[[ THE DATA open ]]

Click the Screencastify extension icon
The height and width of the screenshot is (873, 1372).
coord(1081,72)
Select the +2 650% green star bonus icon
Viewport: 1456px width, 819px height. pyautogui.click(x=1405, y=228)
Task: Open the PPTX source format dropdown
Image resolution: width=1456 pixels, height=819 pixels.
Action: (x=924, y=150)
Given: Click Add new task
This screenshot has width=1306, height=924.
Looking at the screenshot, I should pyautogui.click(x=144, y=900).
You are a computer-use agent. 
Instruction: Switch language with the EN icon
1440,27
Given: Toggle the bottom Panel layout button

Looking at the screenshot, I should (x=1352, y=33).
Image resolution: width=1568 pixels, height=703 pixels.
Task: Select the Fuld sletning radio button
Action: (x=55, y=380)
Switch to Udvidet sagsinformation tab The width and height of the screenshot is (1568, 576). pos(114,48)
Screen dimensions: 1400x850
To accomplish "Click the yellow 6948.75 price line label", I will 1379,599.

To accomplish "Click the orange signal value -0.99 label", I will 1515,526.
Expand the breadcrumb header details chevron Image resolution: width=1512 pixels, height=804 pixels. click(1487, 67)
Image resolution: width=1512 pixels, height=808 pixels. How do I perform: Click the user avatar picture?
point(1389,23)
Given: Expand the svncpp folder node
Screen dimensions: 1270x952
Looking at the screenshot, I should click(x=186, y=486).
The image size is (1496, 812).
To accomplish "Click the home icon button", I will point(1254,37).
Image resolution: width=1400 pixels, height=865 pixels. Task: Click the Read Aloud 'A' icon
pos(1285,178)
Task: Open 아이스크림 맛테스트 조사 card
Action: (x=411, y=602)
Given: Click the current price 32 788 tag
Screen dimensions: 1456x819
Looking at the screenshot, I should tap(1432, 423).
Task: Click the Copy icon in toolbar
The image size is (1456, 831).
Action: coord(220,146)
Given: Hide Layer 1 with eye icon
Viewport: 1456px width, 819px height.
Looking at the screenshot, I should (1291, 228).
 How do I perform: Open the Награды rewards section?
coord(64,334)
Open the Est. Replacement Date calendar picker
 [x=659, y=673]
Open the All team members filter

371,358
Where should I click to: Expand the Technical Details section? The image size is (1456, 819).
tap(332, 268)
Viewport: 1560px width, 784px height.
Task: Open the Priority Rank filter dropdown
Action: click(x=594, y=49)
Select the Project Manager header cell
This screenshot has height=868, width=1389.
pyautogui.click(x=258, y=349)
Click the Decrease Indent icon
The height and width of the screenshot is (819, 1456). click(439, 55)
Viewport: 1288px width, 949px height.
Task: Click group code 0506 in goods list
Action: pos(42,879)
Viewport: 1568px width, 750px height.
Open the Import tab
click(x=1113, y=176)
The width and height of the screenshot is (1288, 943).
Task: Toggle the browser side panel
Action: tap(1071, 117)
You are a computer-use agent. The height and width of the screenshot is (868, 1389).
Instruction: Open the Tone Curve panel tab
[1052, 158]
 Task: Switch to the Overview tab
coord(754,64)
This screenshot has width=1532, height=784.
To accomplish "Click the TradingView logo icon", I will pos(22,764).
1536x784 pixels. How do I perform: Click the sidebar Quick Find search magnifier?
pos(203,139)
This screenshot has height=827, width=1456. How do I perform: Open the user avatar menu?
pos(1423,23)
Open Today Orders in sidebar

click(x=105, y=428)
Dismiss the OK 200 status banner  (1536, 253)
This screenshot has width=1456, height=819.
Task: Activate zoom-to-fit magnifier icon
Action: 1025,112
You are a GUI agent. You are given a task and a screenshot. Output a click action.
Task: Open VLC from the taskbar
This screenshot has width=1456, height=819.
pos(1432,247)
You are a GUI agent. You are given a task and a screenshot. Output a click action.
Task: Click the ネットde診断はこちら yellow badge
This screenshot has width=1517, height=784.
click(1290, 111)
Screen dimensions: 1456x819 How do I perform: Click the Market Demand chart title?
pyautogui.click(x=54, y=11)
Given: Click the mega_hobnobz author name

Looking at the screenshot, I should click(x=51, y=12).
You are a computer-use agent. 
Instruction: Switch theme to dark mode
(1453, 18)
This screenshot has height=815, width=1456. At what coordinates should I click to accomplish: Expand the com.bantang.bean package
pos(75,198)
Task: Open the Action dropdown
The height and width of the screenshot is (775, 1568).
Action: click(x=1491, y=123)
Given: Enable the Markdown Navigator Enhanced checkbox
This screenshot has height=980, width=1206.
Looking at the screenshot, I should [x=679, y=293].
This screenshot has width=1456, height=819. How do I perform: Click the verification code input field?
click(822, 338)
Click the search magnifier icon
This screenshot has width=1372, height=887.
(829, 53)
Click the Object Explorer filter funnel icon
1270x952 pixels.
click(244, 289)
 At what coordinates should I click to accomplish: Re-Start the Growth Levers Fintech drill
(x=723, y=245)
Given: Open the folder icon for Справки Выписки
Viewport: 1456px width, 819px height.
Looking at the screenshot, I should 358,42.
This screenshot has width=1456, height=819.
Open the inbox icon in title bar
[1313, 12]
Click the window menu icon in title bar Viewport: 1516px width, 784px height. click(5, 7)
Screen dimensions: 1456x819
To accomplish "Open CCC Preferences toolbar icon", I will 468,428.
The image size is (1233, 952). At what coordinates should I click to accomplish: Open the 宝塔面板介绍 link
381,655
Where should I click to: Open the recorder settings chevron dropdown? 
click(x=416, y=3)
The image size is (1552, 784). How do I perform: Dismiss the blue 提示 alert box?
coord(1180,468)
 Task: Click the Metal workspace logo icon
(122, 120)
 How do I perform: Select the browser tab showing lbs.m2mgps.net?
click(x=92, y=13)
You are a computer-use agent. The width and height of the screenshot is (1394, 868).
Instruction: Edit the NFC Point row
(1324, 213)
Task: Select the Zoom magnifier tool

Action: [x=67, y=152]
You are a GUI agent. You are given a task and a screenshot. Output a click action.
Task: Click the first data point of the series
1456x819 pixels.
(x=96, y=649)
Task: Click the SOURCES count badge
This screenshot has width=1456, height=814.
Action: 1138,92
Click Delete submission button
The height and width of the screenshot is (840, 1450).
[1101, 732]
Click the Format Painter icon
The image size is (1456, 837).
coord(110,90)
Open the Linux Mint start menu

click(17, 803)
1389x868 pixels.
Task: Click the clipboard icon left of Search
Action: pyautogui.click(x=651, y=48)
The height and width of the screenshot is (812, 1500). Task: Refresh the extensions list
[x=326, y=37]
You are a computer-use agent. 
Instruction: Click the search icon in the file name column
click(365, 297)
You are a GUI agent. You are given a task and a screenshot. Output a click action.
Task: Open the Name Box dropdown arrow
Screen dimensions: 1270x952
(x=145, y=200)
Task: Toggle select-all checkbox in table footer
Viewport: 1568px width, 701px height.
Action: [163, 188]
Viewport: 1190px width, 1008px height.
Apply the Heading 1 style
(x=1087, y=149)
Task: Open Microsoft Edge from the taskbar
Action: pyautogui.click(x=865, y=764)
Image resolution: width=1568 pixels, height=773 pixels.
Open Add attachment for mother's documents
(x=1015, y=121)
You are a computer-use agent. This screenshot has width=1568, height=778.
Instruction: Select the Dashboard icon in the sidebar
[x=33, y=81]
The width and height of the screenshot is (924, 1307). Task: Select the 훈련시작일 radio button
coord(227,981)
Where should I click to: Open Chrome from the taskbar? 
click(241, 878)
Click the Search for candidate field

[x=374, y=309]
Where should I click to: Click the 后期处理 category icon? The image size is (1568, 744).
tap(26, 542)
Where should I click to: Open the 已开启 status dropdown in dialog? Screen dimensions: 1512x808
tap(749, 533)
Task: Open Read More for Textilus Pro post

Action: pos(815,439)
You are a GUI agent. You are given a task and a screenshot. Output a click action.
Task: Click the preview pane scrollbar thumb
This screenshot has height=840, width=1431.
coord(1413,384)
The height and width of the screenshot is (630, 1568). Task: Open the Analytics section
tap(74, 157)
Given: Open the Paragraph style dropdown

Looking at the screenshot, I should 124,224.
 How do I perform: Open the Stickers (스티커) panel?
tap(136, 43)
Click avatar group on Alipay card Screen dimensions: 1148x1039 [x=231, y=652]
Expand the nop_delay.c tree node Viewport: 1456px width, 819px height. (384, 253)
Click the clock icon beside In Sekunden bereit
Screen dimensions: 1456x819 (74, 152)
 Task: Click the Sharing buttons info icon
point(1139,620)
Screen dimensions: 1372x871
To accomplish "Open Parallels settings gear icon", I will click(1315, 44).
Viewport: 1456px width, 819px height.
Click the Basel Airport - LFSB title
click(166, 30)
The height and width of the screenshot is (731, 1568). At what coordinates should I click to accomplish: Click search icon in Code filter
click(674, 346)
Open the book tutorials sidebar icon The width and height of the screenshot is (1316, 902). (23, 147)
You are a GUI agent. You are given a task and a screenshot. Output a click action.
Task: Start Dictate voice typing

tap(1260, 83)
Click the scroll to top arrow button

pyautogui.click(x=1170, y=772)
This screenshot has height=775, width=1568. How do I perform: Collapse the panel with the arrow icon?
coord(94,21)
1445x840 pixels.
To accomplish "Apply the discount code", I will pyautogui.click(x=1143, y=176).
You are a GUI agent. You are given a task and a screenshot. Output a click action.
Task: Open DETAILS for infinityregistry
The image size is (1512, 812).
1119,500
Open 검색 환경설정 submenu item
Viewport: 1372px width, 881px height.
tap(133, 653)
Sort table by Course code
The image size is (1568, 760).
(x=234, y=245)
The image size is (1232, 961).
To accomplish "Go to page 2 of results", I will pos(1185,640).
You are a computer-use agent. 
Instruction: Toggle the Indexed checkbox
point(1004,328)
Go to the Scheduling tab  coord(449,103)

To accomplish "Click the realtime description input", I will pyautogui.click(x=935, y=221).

[[ THE DATA closed ]]

== PROBLEM TO WORK ON ==
Nothing beyond the line that contains "Given: Click the current price 32 788 tag" belongs in the answer; reproduce the entries exactly from their first line through it.

== EXERCISE OUTPUT ==
Click the Screencastify extension icon
The height and width of the screenshot is (873, 1372).
coord(1081,72)
Select the +2 650% green star bonus icon
Viewport: 1456px width, 819px height. pyautogui.click(x=1405, y=228)
Task: Open the PPTX source format dropdown
Image resolution: width=1456 pixels, height=819 pixels.
Action: (x=924, y=150)
Given: Click Add new task
This screenshot has width=1306, height=924.
Looking at the screenshot, I should pyautogui.click(x=144, y=900).
You are a computer-use agent. 
Instruction: Switch language with the EN icon
1440,27
Given: Toggle the bottom Panel layout button

Looking at the screenshot, I should (x=1352, y=33).
Image resolution: width=1568 pixels, height=703 pixels.
Task: Select the Fuld sletning radio button
Action: (x=55, y=380)
Switch to Udvidet sagsinformation tab The width and height of the screenshot is (1568, 576). pos(114,48)
Screen dimensions: 1400x850
To accomplish "Click the yellow 6948.75 price line label", I will 1379,599.

To accomplish "Click the orange signal value -0.99 label", I will 1515,526.
Expand the breadcrumb header details chevron Image resolution: width=1512 pixels, height=804 pixels. click(1487, 67)
Image resolution: width=1512 pixels, height=808 pixels. How do I perform: Click the user avatar picture?
point(1389,23)
Given: Expand the svncpp folder node
Screen dimensions: 1270x952
Looking at the screenshot, I should click(x=186, y=486).
The image size is (1496, 812).
To accomplish "Click the home icon button", I will point(1254,37).
Image resolution: width=1400 pixels, height=865 pixels. Task: Click the Read Aloud 'A' icon
pos(1285,178)
Task: Open 아이스크림 맛테스트 조사 card
Action: (x=411, y=602)
Given: Click the current price 32 788 tag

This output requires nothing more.